[Data for analysis]
------------------------------------------------

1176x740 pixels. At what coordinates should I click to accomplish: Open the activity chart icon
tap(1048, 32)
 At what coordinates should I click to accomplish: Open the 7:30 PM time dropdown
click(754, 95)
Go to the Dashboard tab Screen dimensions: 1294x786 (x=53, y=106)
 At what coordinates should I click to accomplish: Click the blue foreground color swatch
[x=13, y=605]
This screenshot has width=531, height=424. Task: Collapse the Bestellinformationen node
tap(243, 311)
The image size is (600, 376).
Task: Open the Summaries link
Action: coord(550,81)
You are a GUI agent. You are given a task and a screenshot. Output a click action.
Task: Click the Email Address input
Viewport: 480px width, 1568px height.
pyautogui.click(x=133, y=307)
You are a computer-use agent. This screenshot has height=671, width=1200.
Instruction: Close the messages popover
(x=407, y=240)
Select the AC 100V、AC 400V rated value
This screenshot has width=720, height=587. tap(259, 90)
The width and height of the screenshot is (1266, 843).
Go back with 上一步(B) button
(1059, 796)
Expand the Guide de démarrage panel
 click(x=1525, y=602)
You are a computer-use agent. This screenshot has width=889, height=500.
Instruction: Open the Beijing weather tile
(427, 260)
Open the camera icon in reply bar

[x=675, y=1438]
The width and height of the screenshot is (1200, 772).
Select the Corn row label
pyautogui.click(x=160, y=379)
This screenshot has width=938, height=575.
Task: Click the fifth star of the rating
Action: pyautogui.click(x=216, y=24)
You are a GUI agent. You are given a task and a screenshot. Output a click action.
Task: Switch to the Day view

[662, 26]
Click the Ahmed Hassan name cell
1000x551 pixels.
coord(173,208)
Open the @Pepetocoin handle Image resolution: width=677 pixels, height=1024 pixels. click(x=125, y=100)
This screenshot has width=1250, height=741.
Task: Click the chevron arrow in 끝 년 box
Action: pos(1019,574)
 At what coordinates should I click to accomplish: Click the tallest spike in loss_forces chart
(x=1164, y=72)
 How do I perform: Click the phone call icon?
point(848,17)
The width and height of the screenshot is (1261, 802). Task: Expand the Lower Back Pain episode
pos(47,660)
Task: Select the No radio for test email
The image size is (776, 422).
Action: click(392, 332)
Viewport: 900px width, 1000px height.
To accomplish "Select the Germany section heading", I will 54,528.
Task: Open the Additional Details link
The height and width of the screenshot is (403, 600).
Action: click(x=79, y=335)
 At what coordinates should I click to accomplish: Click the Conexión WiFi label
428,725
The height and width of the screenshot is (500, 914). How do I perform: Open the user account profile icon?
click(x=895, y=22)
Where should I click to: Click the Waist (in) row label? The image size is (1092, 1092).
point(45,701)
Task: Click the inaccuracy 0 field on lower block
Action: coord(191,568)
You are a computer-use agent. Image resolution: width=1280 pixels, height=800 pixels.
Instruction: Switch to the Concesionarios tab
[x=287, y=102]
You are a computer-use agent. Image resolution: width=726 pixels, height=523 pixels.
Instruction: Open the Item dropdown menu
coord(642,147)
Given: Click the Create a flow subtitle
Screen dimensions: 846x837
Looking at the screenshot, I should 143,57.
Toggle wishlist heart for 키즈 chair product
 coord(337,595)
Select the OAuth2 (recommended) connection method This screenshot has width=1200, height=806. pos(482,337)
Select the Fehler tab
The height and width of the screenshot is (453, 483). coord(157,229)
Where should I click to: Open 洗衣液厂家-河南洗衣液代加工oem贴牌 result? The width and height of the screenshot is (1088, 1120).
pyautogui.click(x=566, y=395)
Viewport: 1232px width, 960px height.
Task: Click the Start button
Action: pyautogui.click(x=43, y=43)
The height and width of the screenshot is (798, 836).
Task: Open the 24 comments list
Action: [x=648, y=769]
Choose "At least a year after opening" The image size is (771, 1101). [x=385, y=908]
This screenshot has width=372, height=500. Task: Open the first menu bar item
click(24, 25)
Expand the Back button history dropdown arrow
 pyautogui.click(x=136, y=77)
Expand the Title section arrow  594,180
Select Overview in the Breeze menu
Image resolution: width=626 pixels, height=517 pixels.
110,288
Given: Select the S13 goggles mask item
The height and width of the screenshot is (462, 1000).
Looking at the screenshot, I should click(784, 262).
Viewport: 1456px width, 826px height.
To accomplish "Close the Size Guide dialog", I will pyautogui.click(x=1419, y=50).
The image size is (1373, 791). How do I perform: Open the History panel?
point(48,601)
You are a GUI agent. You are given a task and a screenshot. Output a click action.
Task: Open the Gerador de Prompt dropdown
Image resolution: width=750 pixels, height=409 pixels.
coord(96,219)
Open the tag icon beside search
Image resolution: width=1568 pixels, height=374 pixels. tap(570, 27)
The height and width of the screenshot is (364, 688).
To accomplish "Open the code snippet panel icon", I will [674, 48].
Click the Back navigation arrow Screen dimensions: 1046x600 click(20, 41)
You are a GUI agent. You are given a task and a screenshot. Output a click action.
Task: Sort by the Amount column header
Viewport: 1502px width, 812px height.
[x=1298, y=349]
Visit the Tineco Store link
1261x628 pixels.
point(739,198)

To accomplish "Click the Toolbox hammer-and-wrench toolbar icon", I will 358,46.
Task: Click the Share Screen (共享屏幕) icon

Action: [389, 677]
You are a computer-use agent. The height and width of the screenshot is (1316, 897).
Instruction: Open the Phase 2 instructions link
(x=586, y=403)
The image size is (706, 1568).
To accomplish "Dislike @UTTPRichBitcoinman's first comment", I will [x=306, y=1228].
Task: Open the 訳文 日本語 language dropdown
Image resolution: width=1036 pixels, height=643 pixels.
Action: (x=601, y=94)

------------------------------------------------

[Problem details] Look for the word "computer" in every line of the records. State how many lines contain it, and write only the number.

[Answer] 5